You finally get your backup infrastructure humming, only to watch connections crawl when traffic spikes. That’s when Acronis TCP Proxies step in. They route and optimize those sessions, keeping backup and recovery traffic steady, secure, and predictable—without turning your network into a bottleneck.
Acronis TCP Proxies act as controlled middlemen between agents and backup servers. Instead of every endpoint hammering the same socket, proxies handle routing, encryption, and queuing in one structured layer. The result is a reliable handshake even under heavy load. The trick isn’t just speed, it’s governance. When configured properly, these proxies define who can connect, when, and how data flows through your system.
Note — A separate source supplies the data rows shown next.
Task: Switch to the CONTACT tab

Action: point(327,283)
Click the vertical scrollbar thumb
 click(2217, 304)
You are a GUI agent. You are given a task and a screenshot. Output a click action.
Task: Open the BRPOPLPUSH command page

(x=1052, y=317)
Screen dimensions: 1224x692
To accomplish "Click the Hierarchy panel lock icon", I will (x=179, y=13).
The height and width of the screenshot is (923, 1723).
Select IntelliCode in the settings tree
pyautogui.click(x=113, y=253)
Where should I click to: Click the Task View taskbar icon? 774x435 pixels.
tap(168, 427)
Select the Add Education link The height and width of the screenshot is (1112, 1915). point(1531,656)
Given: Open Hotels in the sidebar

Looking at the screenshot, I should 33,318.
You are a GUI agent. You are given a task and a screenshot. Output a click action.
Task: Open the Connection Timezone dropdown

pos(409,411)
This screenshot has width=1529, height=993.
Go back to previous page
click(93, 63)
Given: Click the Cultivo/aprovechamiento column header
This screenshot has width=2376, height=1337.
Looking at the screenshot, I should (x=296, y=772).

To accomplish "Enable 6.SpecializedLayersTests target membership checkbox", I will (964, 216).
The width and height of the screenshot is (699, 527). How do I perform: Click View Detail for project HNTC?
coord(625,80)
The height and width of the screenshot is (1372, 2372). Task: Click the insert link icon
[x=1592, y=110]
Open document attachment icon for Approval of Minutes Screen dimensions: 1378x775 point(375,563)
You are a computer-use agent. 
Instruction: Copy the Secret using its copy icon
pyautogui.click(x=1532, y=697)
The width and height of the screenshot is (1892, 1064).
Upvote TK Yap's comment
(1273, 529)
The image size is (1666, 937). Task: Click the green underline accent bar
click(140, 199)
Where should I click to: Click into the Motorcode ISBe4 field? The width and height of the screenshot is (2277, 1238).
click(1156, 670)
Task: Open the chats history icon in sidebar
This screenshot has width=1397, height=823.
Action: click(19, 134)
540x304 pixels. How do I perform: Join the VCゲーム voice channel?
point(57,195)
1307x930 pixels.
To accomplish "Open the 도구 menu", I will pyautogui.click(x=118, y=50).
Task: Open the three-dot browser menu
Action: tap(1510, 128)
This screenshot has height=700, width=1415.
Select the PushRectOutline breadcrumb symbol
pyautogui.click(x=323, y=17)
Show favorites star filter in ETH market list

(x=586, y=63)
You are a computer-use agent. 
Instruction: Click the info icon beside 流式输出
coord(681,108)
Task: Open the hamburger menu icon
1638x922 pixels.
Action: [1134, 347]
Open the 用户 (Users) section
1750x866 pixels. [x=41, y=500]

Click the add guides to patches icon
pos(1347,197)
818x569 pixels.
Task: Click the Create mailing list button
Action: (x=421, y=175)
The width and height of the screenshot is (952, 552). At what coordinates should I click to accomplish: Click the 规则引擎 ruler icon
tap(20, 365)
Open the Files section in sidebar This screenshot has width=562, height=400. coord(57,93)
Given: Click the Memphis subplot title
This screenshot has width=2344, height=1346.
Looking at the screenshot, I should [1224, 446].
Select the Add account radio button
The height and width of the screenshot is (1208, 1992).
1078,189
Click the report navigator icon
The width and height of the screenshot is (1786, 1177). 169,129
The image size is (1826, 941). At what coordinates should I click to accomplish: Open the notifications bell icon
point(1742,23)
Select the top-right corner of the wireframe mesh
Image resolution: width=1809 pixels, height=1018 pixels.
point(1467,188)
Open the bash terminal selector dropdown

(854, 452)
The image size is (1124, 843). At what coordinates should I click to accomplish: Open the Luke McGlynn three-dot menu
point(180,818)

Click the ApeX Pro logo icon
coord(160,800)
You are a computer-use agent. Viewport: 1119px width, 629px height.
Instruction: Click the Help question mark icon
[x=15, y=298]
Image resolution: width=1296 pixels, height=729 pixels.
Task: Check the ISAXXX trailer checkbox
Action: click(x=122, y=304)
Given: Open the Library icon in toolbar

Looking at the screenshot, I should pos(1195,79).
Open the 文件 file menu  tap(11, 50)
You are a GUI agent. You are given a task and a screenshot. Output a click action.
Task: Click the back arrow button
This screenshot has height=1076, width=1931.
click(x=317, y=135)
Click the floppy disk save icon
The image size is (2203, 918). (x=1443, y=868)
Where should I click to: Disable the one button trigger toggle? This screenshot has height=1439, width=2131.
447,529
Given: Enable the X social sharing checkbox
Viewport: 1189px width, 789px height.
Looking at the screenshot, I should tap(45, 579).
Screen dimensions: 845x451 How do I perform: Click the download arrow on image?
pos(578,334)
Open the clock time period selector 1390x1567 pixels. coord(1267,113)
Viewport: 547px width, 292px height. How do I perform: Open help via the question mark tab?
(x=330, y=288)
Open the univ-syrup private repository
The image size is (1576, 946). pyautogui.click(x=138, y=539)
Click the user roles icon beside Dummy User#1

In many setups, the proxy sits behind an identity-aware firewall or reverse proxy. That’s where integration gets interesting. Teams map traffic rules to user identities through systems like Okta or AWS IAM. Connections aren’t just open—each session declares a verified identity and limited purpose. For secure environments, that changes everything. Acronis TCP Proxies then pass through only approved streams, perfect for SOC 2-compliant backup systems or complex multi-tenant clouds.
The basic workflow looks like this:
- Agents connect through the TCP Proxy instead of directly to the Acronis Management Server.
- The proxy authenticates using stored credentials or an identity provider.
- Data packets queue and compress based on policy.
- The proxy routes valid data to storage nodes while dropping or delaying unauthorized requests.
If something goes wrong—timeouts, misaligned ports, or certificate errors—start simple. Check if SSL inspection is active anywhere upstream. Many corporate networks break TLS midstream without realizing it. Then verify identity mapping across proxy layers; mismatched OIDC tokens cause the most silent disconnects.